Usage¶
Module for merging JSON objects.
To use this module you need to first import the main class:
>>> from json_merger import Merger
Then, import the configuration options:
>>> from json_merger.config import UnifierOps, DictMergerOps
The Basic Use Case¶
Let’s assume we have JSON records that don’t have any list fields –
They have string keys and as values other objects or primitive types.
In order to perform a merge we assume we have a lowest common ancestor
(root
), a current version (head
) and another version wich we want to
integrate into our record (update
).
>>> root = {'name': 'John'} # A common ancestor of our person record
>>> head = {'name': 'Johnny', 'age': 32} # The current version of the record.
>>> update = {'name': 'Jonathan', 'address': 'Home'} # An updated version.
In this case we want to use the merger to compute one of the possible versions.
We create a merger instance in which we provide the default operation for non-list fields and the one for list fields.
>>> m = Merger(root, head, update, DictMergerOps.FALLBACK_KEEP_HEAD,
... UnifierOps.KEEP_UPDATE_AND_HEAD_ENTITIES_HEAD_FIRST)
... # Ignore UnifierOps for now.
>>> # We might get some exceptions
>>> from json_merger.errors import MergeError
>>> try:
... m.merge()
... except MergeError:
... pass # We don't care about this now.
>>> m.merged_root == {
... 'name': 'Johnny',
... 'age': 32,
... 'address': 'Home',
... }
True
The merged version kept the age
field from the head
object and the
address
field from the update
object. The name
field was different,
but because the strategy was FALLBACK_KEEP_HEAD
the end result kept the
value from the head
variable. To keep the update
one, one can
use FALLBACK_KEEP_UPDATE
:
>>> m = Merger(root, head, update, DictMergerOps.FALLBACK_KEEP_UPDATE,
... UnifierOps.KEEP_ONLY_HEAD_ENTITIES)
>>> rasised_something = False
>>> try:
... m.merge()
... except MergeError:
... raised_something = True
>>> m.merged_root == {
... 'name': 'Jonathan',
... 'age': 32,
... 'address': 'Home',
... }
True
If this type of conflict occurs, the merger will also populate a conflicts
field. In this case the conflict holds the alternative name for our record.

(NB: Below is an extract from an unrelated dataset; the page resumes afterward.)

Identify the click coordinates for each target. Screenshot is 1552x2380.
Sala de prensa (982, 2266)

Also, because a conflict occurred, the merge method also raised a MergeError.
For all the types of conflict that can be raised by the merge
method
also check the json_merger.conflict.ConflictType
documentation.
>>> from json_merger.conflict import Conflict, ConflictType
>>> m.conflicts[0] == Conflict(ConflictType.SET_FIELD, ('name', ), 'Johnny')
True
>>> raised_something
True
Merging Lists With Base Values¶
For this example we are going to assume we want to merge sets of badges that a person can receive.

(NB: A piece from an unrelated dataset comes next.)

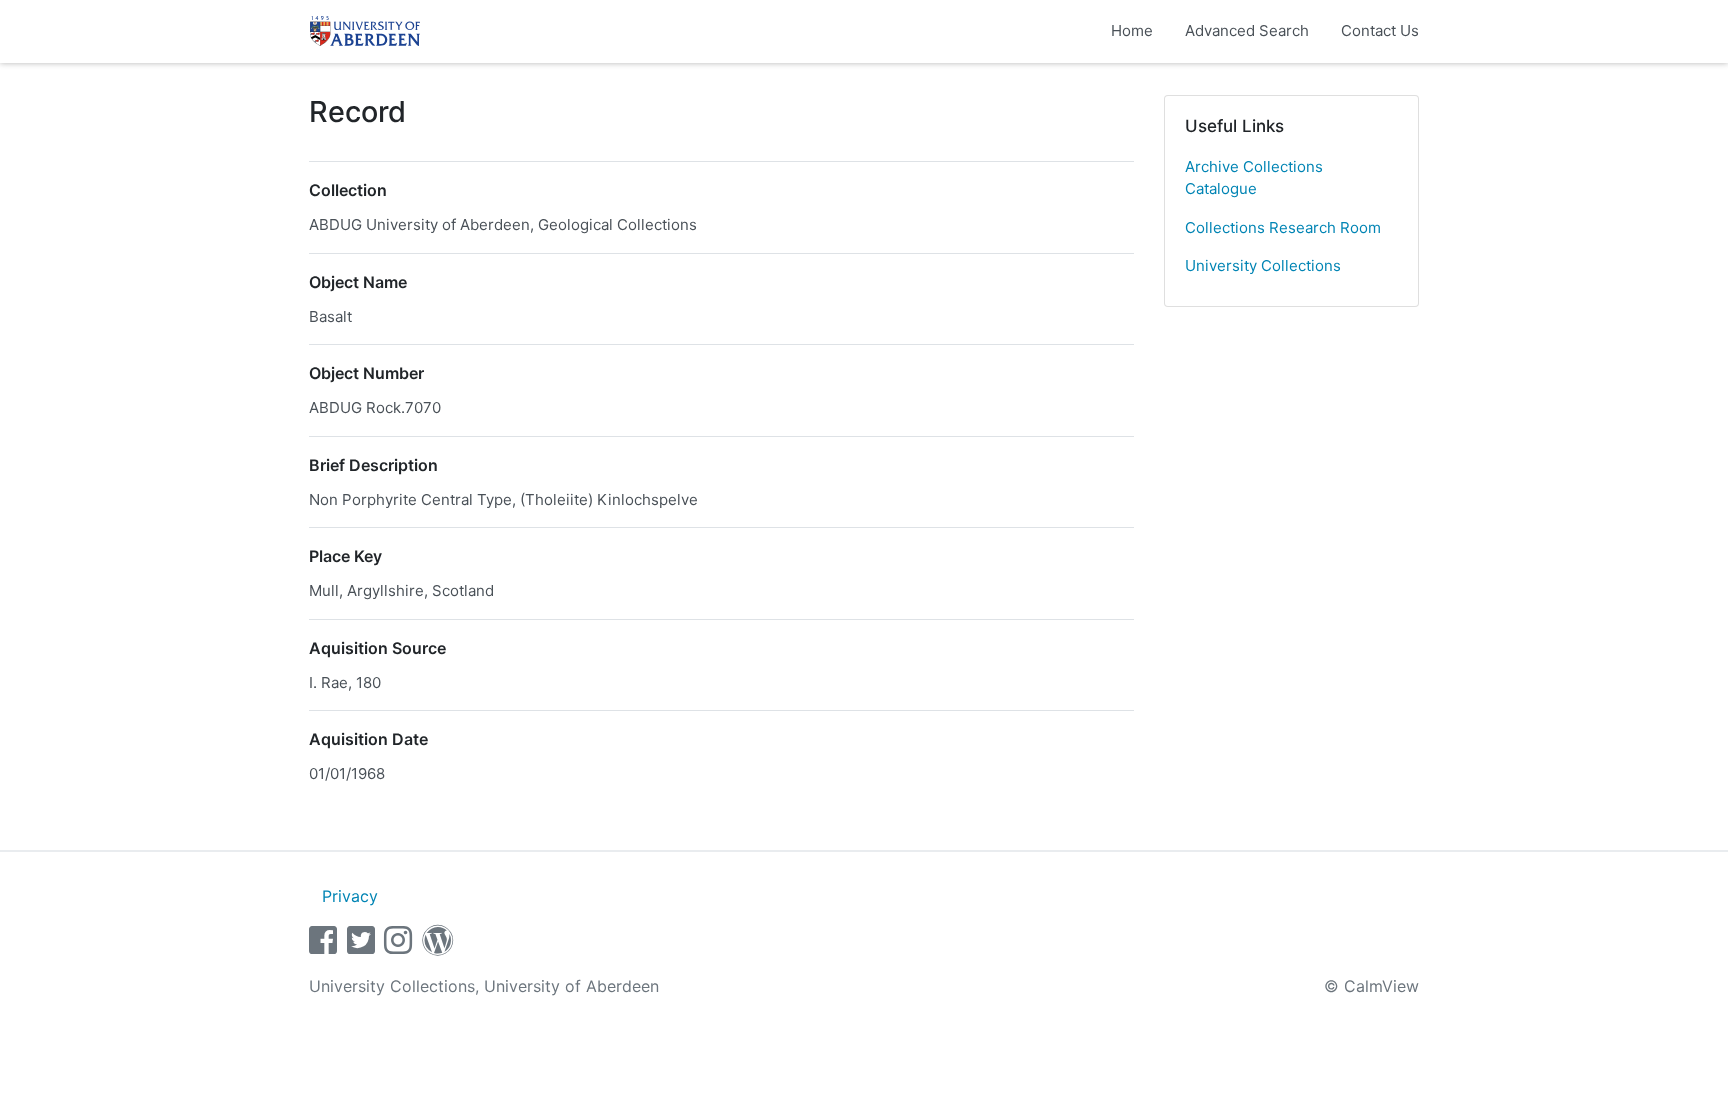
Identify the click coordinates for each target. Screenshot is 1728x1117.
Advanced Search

>>> root = {'badges': ['bad', 'random']}
>>> head = {'badges': ['cool', 'nice', 'random']}
>>> update = {'badges': ['fun', 'nice', 'healthy']}
The most simple options are to either keep only the badges available in head or only the badges available in the update. This can be done by specifying one of:
UnifierOps.KEEP_ONLY_HEAD_ENTITIES
UnifierOps.KEEP_ONLY_UPDATE_ENTITIES
>>> m = Merger(root, head, update, DictMergerOps.FALLBACK_KEEP_HEAD,
... UnifierOps.KEEP_ONLY_HEAD_ENTITIES)
>>> m.merge() # No conflict here
>>> m.merged_root['badges'] == ['cool', 'nice', 'random']
True
>>> m = Merger(root, head, update, DictMergerOps.FALLBACK_KEEP_HEAD,
... UnifierOps.KEEP_ONLY_UPDATE_ENTITIES)
>>> m.merge()
>>> m.merged_root['badges'] == ['fun', 'nice', 'healthy']
True
If we want to do a union of the elements we can use:
UnifierOps.KEEP_UPDATE_AND_HEAD_ENTITIES_HEAD_FIRST
UnifierOps.KEEP_UPDATE_AND_HEAD_ENTITIES_UPDATE_FIRST
>>> m = Merger(root, head, update, DictMergerOps.FALLBACK_KEEP_HEAD,
... UnifierOps.KEEP_UPDATE_AND_HEAD_ENTITIES_HEAD_FIRST)

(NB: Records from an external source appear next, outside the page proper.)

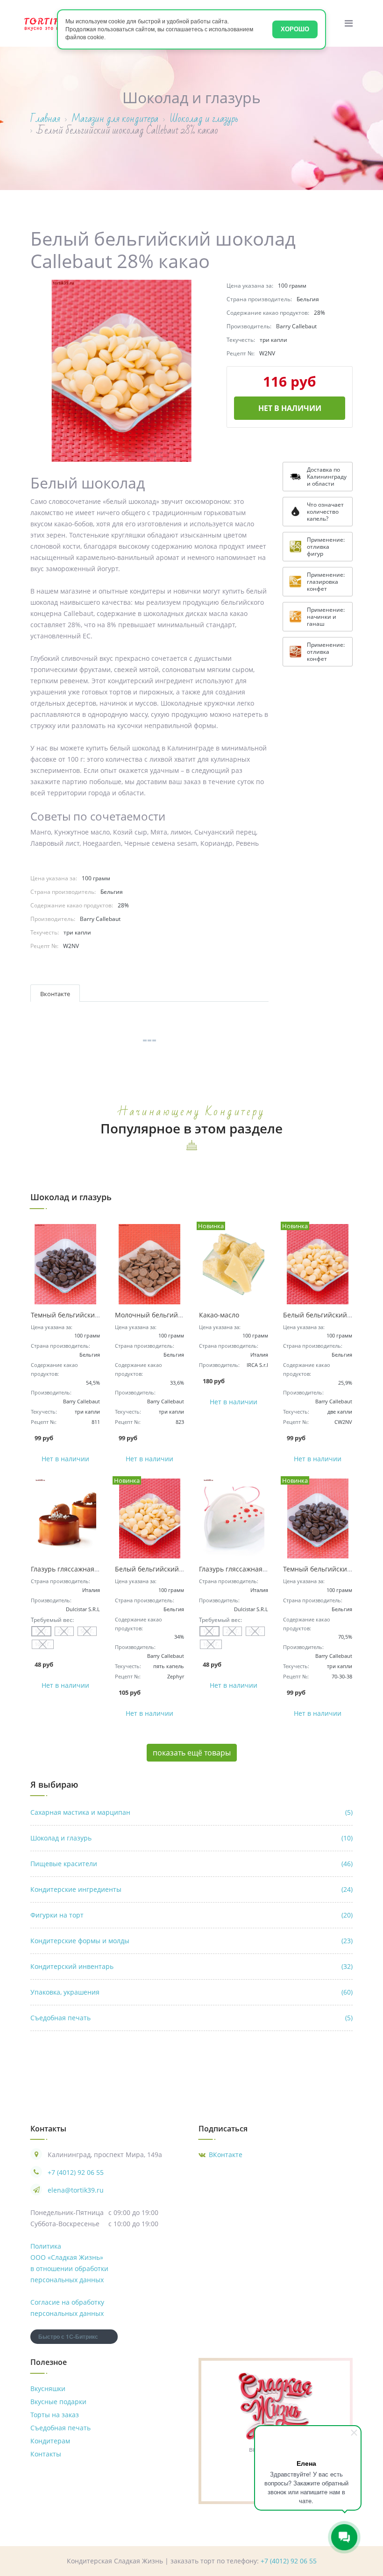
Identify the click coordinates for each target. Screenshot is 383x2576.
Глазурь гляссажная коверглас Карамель (96, 1568)
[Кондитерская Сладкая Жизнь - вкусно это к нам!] (275, 2405)
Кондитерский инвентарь (191, 1966)
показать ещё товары (192, 1753)
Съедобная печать (191, 2017)
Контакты (45, 2453)
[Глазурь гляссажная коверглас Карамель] (65, 1519)
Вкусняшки (47, 2388)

>>> m.merge() # No conflict here
>>> m.merged_root['badges'] == ['cool', 'fun', 'nice', 'random', 'healthy']
True
>>> m = Merger(root, head, update, DictMergerOps.FALLBACK_KEEP_HEAD,
... UnifierOps.KEEP_UPDATE_AND_HEAD_ENTITIES_UPDATE_FIRST)
>>> m.merge()
>>> m.merged_root['badges'] == ['fun', 'cool', 'nice', 'healthy', 'random']
True
These options keep the order relations between the entities. For example,
both 'fun'
and 'cool'
were placed before the 'nice'
entity but
between them there isn’t any restriction. In such cases, for
KEEP_UPDATE_AND_HEAD_ENTITIES_HEAD_FIRST
we first pick the elements
that occur only in the head list and for
KEEP_UPDATE_AND_HEAD_ENTITIES_UPDATE_FIRST
we first pick the ones that
occur only in the update list. If no such ordering is possible we first
add the elements found in the prioritized list and then the remaining ones.
Also, the method will raise a REORDER conflict.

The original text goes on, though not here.